On his way to the post office to send a sympathy letter in response, Harold spontaneously decides that he must deliver the letter in person and begins the long walk to Queenie’s hospice in Berwick-upon-Tweed. And it is a long walk, 627 miles to be exact.
Along the way, his accidental journey somehow becomes an inspirational, perhaps even heroic, pilgrimage. Through his conversations with strangers and his moments of quiet reflection, Harold begins to reconcile with his past mistakes and gains a renewed sense of purpose and hope for the future.
A Long, Long Time Ago & Essentially True
In Poland, just before the outbreak of World War II, two unlikely people fall in love. Their choices and hardships will guide the rest of their lives and the lives of their family for years to come. Nearly fifty years later, their granddaughter Beata travels to Krakow, eager to experience the fantastical city from her grandmother’s stories. Instead, she finds a stifled and frustrated city, struggling with its identity in much the same way as Beata is.
In her debut historical fiction novel, Brigid Pasulka skillfully intertwines past and present to create a multigenerational story inextricably bound by Poland’s history and the hope for a better future. Told through two alternating timelines, this book is full of wit, wisdom, and hope—everything needed to balance life’s inevitable tragedies.
The Unexpected Guest
In A Man Called Ove, Ove is saved both by helping others and receiving help from them in turn. In this memoir, a family discovers just how powerful lending a hand can be when they open their home to someone with no place else to go. Author Michael Konik was used to seeing "Fisher King Mike" around L.A., and eventually befriended him. Eventually, Michael and his wife offered Fisher King a place in their home, and the experience changed all three of them for the better.

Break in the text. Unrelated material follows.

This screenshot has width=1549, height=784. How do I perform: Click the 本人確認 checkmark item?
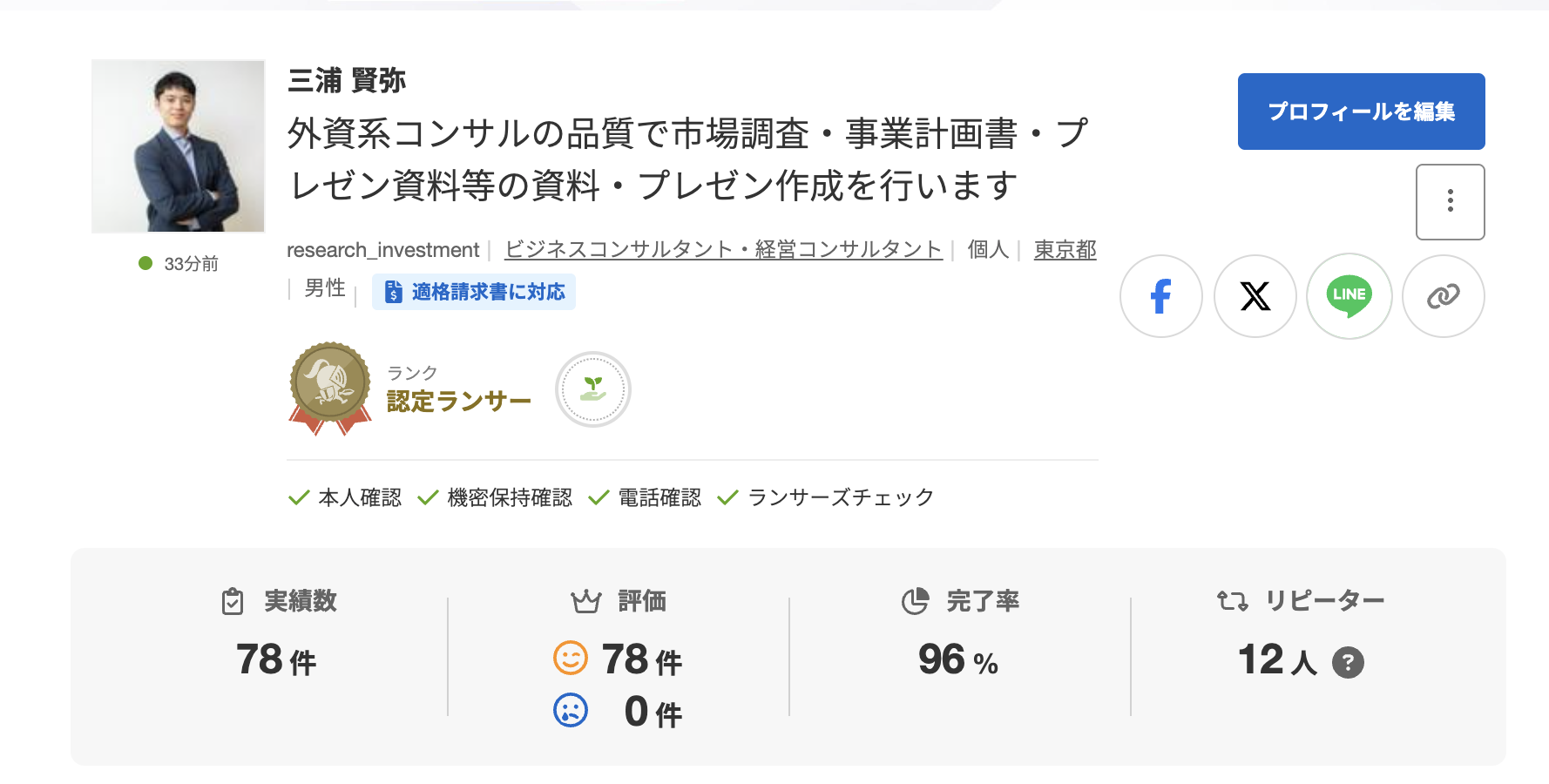(345, 497)
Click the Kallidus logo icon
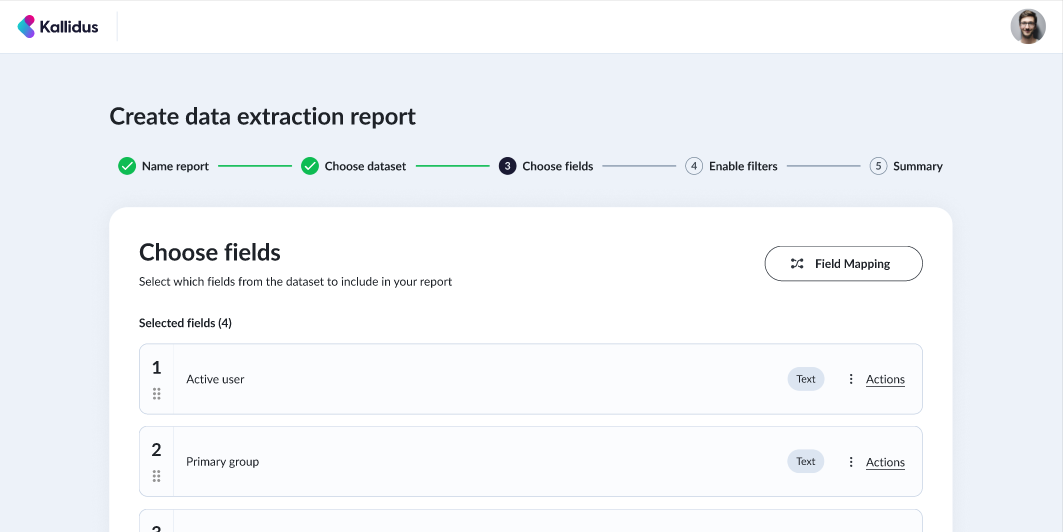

How the Penguins Saved Veronica
Veronica McCreedy is an 85-year-old woman, wealthy beyond measure but immensely lonely. She spends her days contemplating her life and what to do with her money, wishing to put it to good use. When Veronica stumbles upon Robert Saddlebow's nature documentary "The Plight of Penguins," she is moved to action. Contacting the tiny three-person team on the island, she promises to fund their research and informs them of her imminent arrival, completely ignoring any efforts to dissuade her.
Her grandson, Patrick, joins her in the hopes of connecting with his grandmother. Through a mutual adoration for a baby penguin named Pip, their relationship grows stronger, and Veronica begins to open up about her past traumas. A gloriously quirky and life-affirming story of hope, this novel will have you smiling through your tears.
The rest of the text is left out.